Government spending: Unless lawmakers avert the so-called sequester, a series of automatic cuts will reduce the budgets of most federal agencies and programs by 8% to 10%.
But that doesn't necessarily mean those cuts would have to occur immediately, according to a former official with the Office of Management and Budget.
Both the White House budget office and federal agencies themselves will have some latitude to postpone the cuts from occurring "for several weeks if necessary," added OMB Watch, a group that monitors the federal budget.
The White House Budget Office did not respond to questions from CNNMoney.
Doctors' pay: Absent a fiscal cliff deal that includes a so-called "doc fix," Medicare physicians are facing a nearly 27% cut in their payments for treating Medicare patients.
But here again there may be a few weeks' grace period for Congress to change its mind and reverse the cut. That's because a claim submitted will be paid no less than two weeks after it's received.
Unemployment benefits: A federal extension of unemployment benefits is set to expire.

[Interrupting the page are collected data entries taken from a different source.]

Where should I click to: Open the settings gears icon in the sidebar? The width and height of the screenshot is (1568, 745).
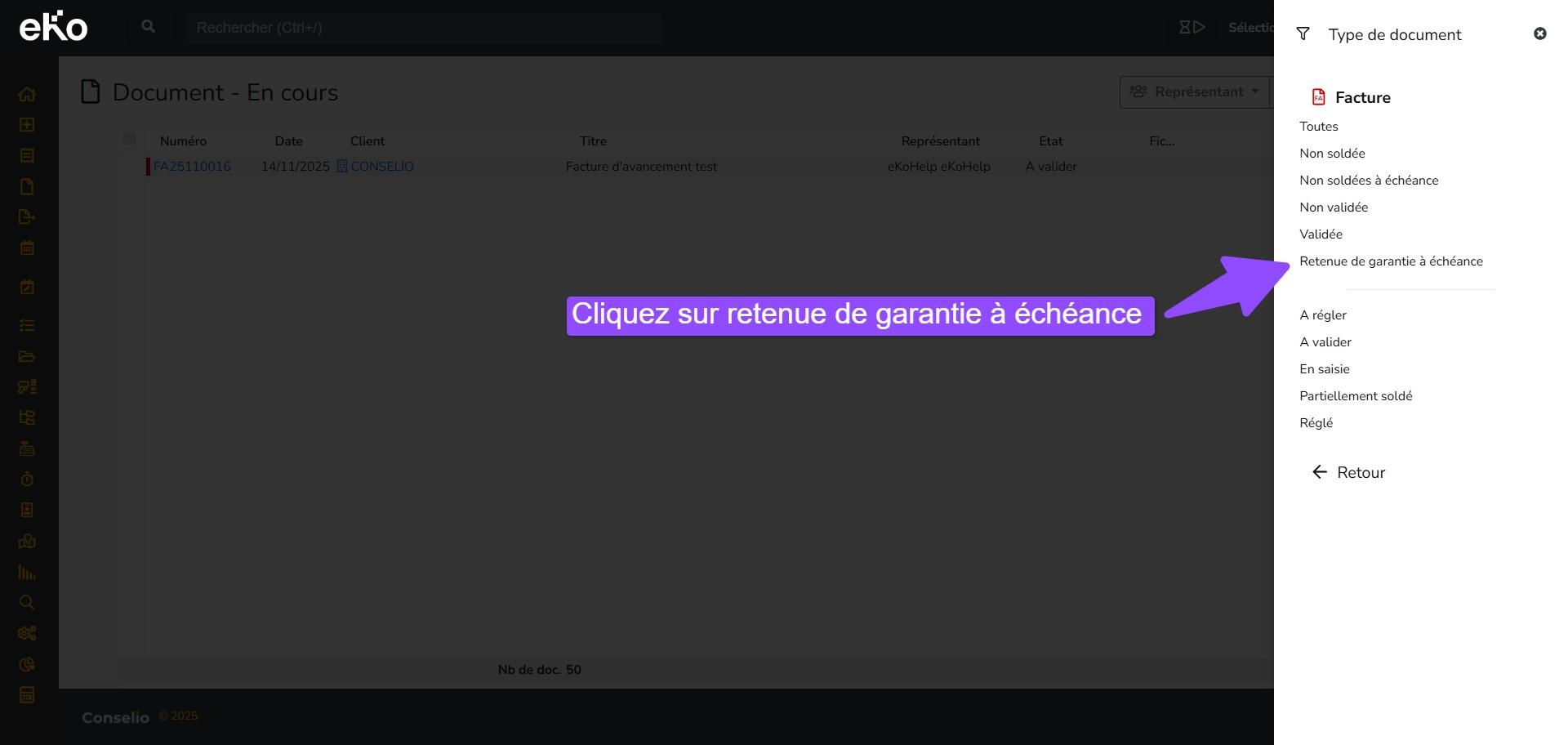27,633
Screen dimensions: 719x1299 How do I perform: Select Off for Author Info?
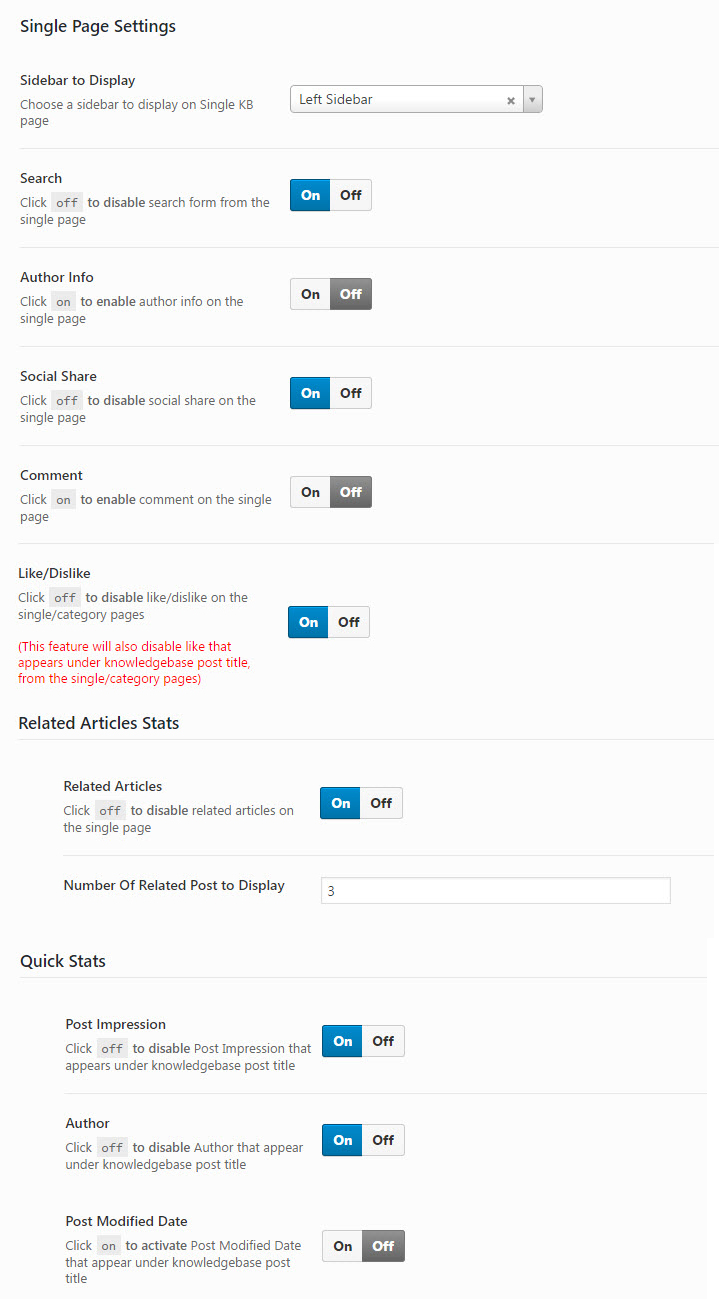(351, 294)
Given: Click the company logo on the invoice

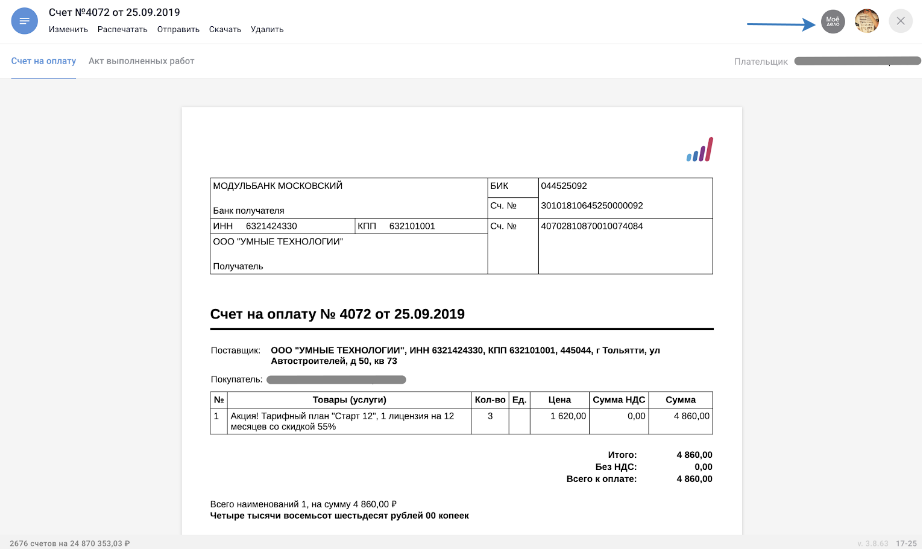Looking at the screenshot, I should click(699, 150).
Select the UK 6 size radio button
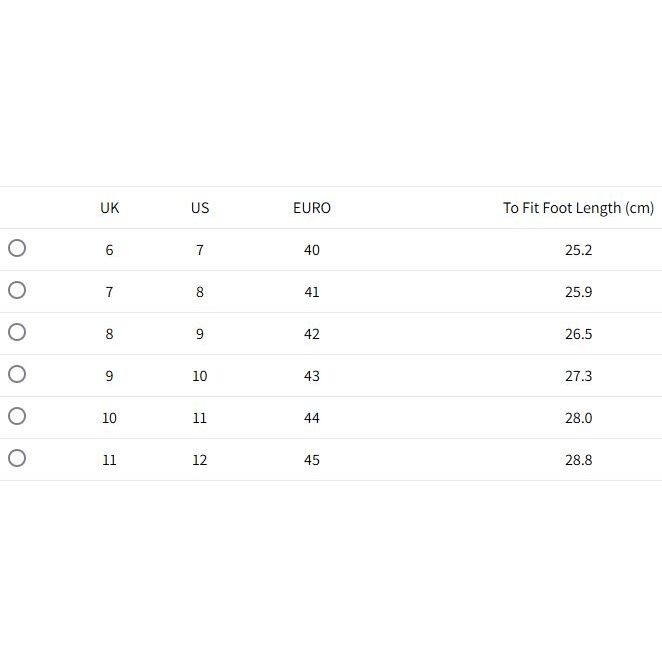Screen dimensions: 662x662 (x=17, y=248)

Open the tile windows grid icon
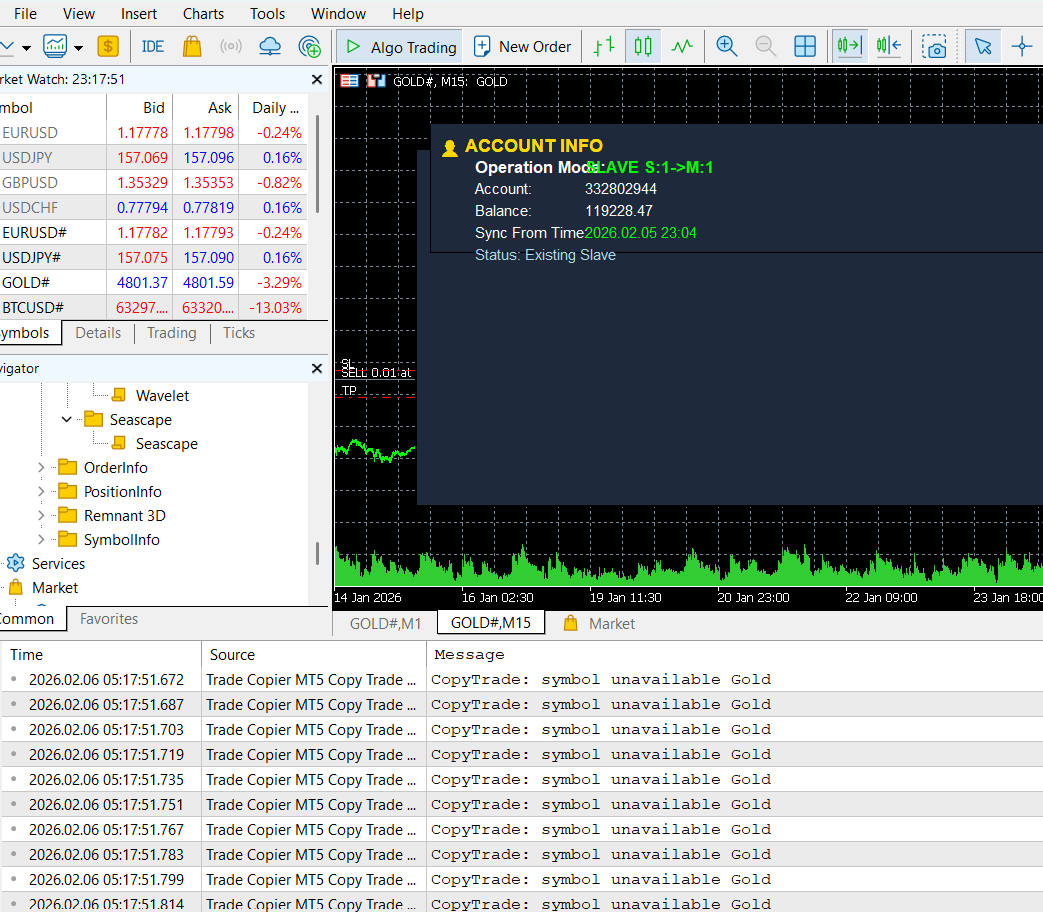pos(804,46)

If Congress does not renew it, workers who lost their jobs after July 1, 2012, will only receive up to 26 weeks in state unemployment benefits, down from as many as 73 weeks in state and federal benefits that have been available in 2012. As a result, more than 2 million of the long-term unemployed will run out of benefits in January, according to the National Employment Law Project, an advocacy group.
If Congress chooses early next year to keep the extension in place, and makes the extension retroactive, then many of the 2 million who fell off the rolls may be paid retroactively, said Rick McHugh, a NELP staff attorney.